= Kirsten Lauritzen =

Kirsten Lauritzen née Hartvig-Møller (1902–1980) was a Danish philanthropist who is remembered in particular for her efforts to help needy children. They included Finns in the late 1930s, German children after the war (which caused some controversy), Hungarian refugees in 1956 and finally Vietnamese children in 1975. She provided facilities for the elderly, including folk high school courses on the island of Mallorca. Throughout her life, Lauritzen was a strong supporter of the scout movement.

==Biography==
Born on 15 June 1902 in the Copenhagen district of Frederiksberg, Kirsten Hartvig-Møller was the daughter of the high-school headmaster Hans Hartvig-Møller (1873–1953) and his wife Karen Sophie née Steenstrup (1872–1956). In 1927, she married the shipowner Knud Lauritzen with whom she had six children: Grete (1930), Ole (1933), Lise (1936), Marianne (1939), Karen (1942) and Jan (1943). The marriage was dissolved in 1963.

Raised in a well-to-do home by parents who were socially active, especially in their commitment to education and the well-being of children, she was the first girl to attend Gammel Hellerup Gymnasium where her father was the principal. She was also the first girl scout in Denmark, also thanks to her father who had founded the Danish scout movement in 1910.
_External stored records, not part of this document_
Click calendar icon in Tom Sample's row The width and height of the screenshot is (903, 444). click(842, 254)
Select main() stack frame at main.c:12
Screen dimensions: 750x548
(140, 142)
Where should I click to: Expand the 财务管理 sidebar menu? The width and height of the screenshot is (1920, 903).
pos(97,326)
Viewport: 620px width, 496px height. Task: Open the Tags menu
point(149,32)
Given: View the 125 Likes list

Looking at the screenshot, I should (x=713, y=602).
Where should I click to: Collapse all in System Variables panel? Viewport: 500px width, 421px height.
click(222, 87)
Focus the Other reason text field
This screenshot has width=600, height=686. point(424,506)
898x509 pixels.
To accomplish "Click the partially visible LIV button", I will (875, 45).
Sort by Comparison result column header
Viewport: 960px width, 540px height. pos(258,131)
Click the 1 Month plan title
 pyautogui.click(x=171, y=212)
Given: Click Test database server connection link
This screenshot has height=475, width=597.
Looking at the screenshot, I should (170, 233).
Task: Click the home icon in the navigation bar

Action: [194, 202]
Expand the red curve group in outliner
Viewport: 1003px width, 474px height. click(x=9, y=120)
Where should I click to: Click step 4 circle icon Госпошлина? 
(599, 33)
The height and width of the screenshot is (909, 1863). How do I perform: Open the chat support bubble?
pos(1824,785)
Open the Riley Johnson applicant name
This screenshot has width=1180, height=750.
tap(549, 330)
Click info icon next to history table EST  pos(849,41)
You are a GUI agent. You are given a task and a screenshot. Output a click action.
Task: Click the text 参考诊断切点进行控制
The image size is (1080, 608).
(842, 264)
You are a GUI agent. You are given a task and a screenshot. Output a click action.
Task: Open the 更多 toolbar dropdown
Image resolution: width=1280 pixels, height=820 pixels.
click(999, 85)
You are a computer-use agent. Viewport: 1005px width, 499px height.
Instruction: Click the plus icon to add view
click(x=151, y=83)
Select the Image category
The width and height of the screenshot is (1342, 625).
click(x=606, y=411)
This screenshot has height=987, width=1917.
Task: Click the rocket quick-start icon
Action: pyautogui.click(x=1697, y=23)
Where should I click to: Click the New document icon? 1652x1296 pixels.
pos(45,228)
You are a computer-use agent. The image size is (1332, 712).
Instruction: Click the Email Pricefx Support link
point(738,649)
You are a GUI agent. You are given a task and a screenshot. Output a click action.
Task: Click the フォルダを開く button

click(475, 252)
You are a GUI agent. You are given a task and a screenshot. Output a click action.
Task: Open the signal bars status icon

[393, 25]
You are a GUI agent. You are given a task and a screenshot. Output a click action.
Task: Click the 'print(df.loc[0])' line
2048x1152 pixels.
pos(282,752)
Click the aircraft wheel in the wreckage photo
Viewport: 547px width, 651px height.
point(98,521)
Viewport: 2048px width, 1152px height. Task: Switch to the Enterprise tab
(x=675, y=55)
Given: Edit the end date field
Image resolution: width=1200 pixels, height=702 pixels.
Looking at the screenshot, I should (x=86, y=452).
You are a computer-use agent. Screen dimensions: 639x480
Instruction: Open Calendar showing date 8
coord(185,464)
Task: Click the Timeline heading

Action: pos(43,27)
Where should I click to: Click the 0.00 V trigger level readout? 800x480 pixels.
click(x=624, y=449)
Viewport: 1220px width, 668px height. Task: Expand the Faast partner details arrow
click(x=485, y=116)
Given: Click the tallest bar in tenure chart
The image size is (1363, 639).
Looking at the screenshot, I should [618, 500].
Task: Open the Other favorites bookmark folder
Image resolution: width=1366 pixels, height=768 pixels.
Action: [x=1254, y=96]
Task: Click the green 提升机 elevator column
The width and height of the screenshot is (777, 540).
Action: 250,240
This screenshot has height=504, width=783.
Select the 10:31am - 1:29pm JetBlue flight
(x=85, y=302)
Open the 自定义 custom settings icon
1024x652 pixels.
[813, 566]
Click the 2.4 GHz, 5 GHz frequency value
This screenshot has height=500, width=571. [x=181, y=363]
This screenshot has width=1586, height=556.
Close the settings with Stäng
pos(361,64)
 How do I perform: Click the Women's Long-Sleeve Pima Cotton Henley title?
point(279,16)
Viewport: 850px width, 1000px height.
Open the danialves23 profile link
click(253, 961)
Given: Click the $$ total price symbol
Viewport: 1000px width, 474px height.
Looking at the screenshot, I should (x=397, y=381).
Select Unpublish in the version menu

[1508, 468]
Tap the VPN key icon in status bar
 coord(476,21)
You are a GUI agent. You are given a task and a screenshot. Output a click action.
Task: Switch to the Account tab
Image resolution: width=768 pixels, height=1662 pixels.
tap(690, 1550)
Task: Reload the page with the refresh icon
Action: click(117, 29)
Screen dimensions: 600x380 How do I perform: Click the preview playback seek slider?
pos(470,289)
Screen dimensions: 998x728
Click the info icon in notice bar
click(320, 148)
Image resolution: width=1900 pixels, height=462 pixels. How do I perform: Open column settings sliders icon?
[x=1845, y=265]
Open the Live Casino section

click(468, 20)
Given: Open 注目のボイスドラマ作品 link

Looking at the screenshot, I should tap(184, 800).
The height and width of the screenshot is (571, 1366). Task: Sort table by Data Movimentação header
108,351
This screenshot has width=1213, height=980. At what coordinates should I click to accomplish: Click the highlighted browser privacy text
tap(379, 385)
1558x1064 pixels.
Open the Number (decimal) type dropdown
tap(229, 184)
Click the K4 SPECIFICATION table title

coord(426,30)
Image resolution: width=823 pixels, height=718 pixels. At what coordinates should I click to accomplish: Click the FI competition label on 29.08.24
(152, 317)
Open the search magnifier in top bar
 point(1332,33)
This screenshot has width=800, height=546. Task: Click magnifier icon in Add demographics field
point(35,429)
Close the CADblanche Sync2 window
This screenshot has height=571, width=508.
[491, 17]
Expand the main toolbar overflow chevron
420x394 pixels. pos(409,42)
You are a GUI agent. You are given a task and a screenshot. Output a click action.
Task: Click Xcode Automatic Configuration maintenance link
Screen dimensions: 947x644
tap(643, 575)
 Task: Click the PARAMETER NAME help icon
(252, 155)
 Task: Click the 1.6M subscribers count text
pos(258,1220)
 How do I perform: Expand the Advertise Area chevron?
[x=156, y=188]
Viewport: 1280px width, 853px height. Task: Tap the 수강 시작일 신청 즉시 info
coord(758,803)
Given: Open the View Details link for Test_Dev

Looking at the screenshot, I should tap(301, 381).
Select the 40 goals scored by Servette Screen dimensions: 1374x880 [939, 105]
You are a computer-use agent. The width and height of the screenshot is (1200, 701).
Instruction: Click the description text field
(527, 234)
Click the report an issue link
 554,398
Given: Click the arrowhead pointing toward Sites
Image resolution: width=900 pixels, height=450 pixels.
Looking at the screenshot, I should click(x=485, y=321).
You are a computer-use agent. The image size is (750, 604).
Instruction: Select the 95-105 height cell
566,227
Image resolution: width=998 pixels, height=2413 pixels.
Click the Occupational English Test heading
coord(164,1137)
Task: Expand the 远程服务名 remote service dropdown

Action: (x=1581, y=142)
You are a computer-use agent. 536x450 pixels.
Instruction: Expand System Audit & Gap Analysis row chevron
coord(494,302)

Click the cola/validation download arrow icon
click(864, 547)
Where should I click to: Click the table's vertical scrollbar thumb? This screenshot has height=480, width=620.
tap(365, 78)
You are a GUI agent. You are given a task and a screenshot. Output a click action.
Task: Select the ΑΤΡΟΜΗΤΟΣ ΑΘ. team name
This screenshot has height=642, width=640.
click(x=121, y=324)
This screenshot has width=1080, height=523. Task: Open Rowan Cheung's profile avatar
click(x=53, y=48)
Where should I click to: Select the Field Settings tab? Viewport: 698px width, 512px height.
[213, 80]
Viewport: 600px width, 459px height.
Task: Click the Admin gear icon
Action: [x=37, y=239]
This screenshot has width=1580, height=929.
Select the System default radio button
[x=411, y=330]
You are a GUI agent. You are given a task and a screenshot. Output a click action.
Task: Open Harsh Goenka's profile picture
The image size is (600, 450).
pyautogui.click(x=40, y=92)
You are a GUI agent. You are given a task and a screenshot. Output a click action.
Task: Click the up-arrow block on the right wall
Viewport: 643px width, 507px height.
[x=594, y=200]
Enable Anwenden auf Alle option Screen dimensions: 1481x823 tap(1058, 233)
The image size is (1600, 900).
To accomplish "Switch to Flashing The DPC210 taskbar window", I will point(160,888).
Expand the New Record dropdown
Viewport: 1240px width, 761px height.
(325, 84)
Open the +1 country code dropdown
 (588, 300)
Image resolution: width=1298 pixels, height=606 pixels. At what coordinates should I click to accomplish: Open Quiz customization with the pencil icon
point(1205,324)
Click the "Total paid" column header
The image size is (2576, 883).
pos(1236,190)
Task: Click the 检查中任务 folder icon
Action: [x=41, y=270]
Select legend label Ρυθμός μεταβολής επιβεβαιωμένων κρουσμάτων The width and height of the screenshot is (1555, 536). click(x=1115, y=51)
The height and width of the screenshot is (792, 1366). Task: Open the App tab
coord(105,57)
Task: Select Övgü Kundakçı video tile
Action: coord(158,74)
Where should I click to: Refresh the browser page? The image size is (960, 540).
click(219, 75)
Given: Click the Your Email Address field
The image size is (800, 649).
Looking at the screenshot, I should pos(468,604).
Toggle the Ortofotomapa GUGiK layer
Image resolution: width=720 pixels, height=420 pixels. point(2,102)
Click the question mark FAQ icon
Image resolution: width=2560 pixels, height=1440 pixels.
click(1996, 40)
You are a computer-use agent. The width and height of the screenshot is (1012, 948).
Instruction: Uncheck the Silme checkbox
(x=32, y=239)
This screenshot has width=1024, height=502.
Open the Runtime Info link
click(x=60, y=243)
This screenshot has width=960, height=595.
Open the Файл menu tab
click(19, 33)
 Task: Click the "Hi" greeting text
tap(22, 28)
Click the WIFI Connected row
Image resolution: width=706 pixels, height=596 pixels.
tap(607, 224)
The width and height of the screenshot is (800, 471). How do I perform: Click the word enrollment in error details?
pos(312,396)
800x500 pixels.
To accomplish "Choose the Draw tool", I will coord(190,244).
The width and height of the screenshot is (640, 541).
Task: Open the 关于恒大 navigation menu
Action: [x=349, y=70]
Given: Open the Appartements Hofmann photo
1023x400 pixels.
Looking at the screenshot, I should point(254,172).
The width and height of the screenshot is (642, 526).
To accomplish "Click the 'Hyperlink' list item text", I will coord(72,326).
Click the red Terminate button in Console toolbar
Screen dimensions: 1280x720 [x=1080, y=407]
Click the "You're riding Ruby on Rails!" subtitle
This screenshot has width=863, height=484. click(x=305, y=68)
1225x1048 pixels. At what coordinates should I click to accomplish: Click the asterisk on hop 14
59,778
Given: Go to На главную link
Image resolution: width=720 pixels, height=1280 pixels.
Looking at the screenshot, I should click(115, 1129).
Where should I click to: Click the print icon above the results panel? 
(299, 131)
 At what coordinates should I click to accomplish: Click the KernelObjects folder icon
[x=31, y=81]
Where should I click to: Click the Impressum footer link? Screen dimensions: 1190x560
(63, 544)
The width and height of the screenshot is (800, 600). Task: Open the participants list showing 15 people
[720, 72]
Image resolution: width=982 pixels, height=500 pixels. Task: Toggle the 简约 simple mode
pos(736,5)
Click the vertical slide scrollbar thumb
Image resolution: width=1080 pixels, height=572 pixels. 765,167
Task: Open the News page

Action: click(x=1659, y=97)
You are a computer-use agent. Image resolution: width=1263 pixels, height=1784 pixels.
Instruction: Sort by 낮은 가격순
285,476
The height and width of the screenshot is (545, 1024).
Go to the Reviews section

Her contribution to children's care began with the Finnish-Russian Winter War in 1939 when she organized clothes collections for those in need and had four Finnish children living in her home for the next two years. Under the German occupation of Denmark (1939–1945), Lauritzen was active in the Danish Women's Society Service (Danske Kvinders Samfundstjeneste or DKS) under the Women's Council in Denmark, chairing the Copenhagen branch of DKS and organizing the production of large quantities of jam from wild fruit for those in financial difficulties.

After the liberation in 1945, she headed a fund-raising campaign to help German children orphaned by the war, criticizing the Danish Women's Society for refusing support. This led to her being treated by some as a traitor and a Nazi but she fought back, citing anti-Nazi articles she had published earlier. At the large Storedam residence in Tokkekøb Hegn which she inherited from her father in 1953, she provided accommodation for refugees from Hungary in 1956 and for those from the Vietnam war in 1975.

From 1943, Lauritzen assisted the elderly, initially by providing accommodation and cultural courses for them in a home belonging to her parents-in-law. She later adapted the Storedam residence as a home and holiday centre for the elderly. In 1963, she arranged for old people to travel to a hotel on the island of Mallorca where she engaged pensioners to given courses lasting from six to eight weeks. Storedam was also used as a folk high school. Lauritzen made it available free of charge for use by the scouts.

In 1972, Lauritzen was honoured with the Royal Medal of Recompense (gold).

Kirsten Lauritzen died in Storedam, Hørsholm Municipality, on 7 February 1980. Before her death, she had established the Hartvig-Møller Foundation for the continuation of her work. Seniorhøjskolen Storedam continues to operate today as a folk high school, offering week-long courses for pensioners.